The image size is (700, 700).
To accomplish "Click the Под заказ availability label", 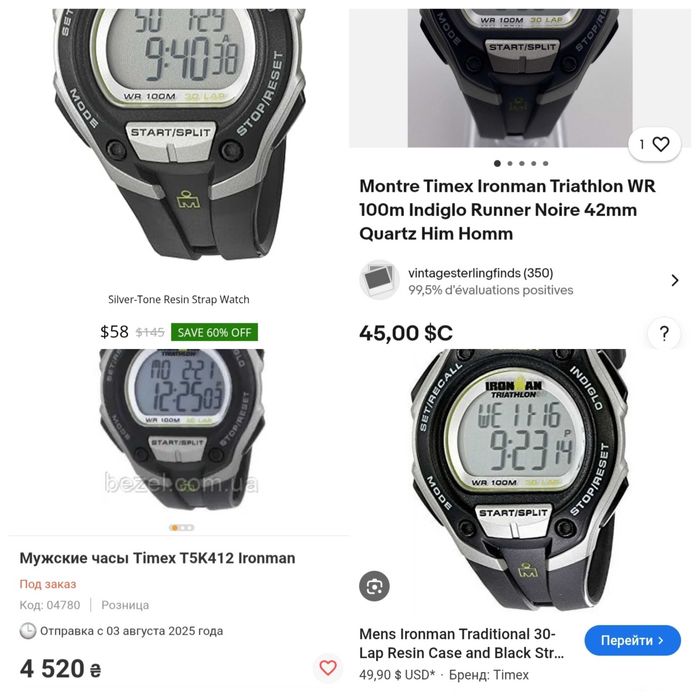I will (48, 584).
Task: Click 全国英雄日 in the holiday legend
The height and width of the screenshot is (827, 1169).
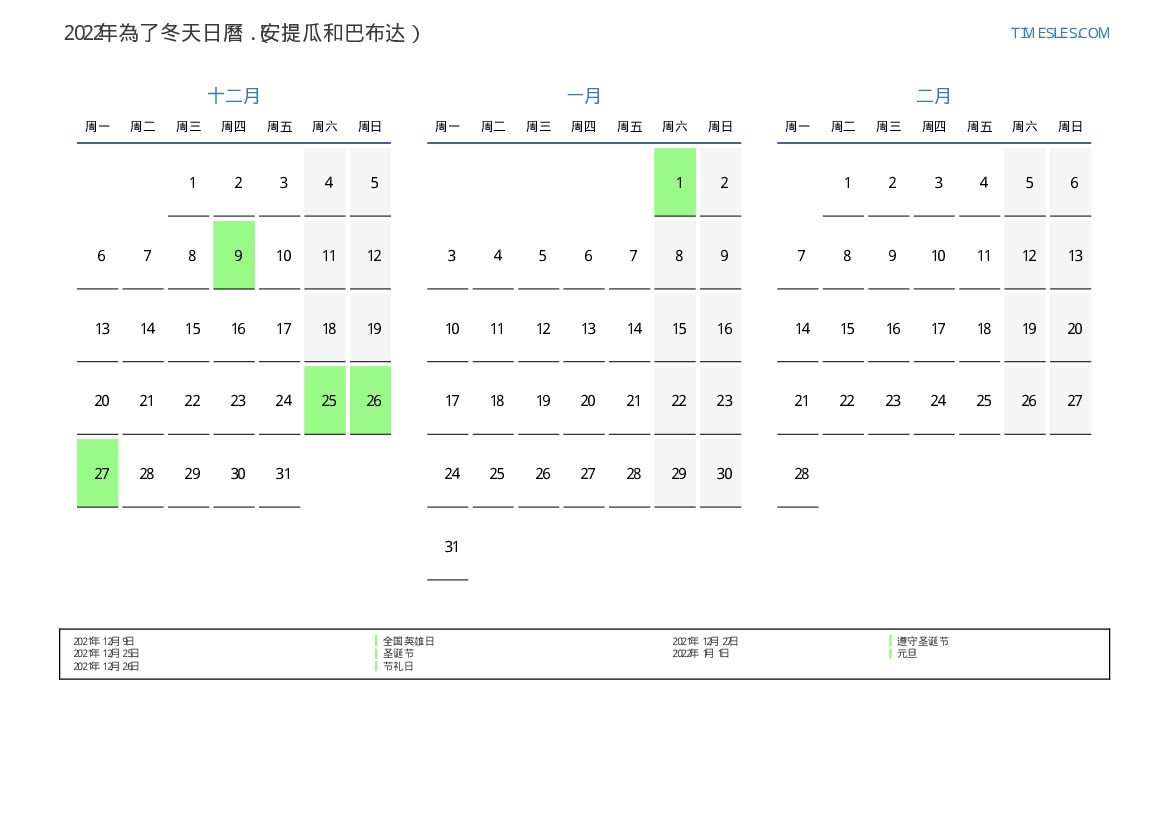Action: pyautogui.click(x=409, y=641)
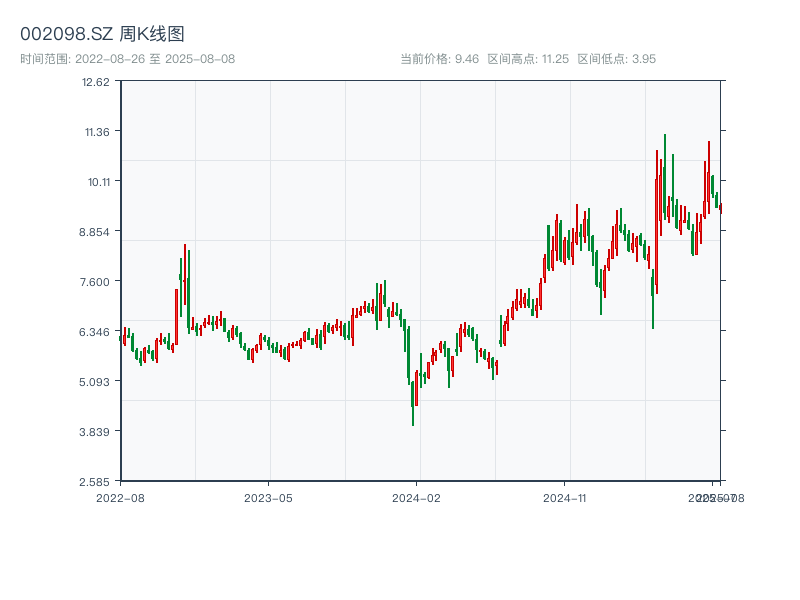The width and height of the screenshot is (800, 600).
Task: Click the 当前价格 9.46 label
Action: coord(439,59)
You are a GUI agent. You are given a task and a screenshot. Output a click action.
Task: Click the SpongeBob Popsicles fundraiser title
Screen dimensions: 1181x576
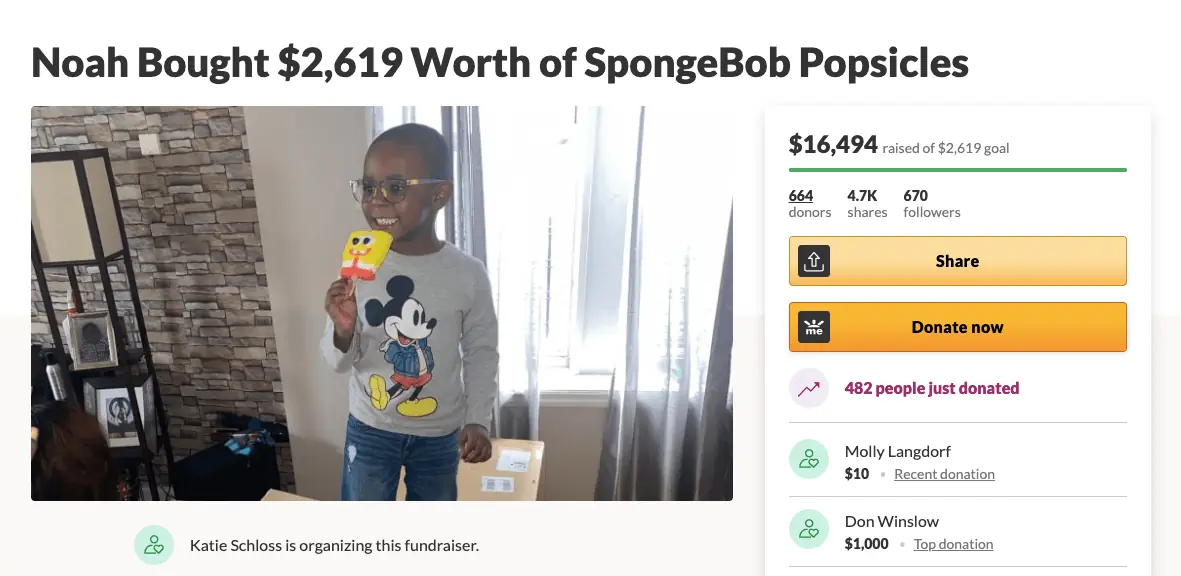pos(500,63)

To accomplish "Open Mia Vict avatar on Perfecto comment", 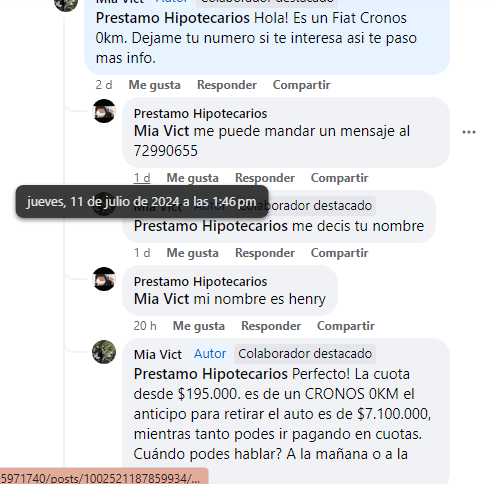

★ ★ ★

§ **TASK TO CARRY OUT**
Everything from the line containing "You are a GUI" through the end of the data should be printed exactly, line for line, except the pictures.

§ **RESULT FOR THIS EXERCISE**
You are a GUI agent. You are given a task and a screenshot. Output a click action.
Task: Click the SpongeBob Popsicles fundraiser title
Screen dimensions: 1181x576
pos(500,63)

To accomplish "Open Mia Vict avatar on Perfecto comment", 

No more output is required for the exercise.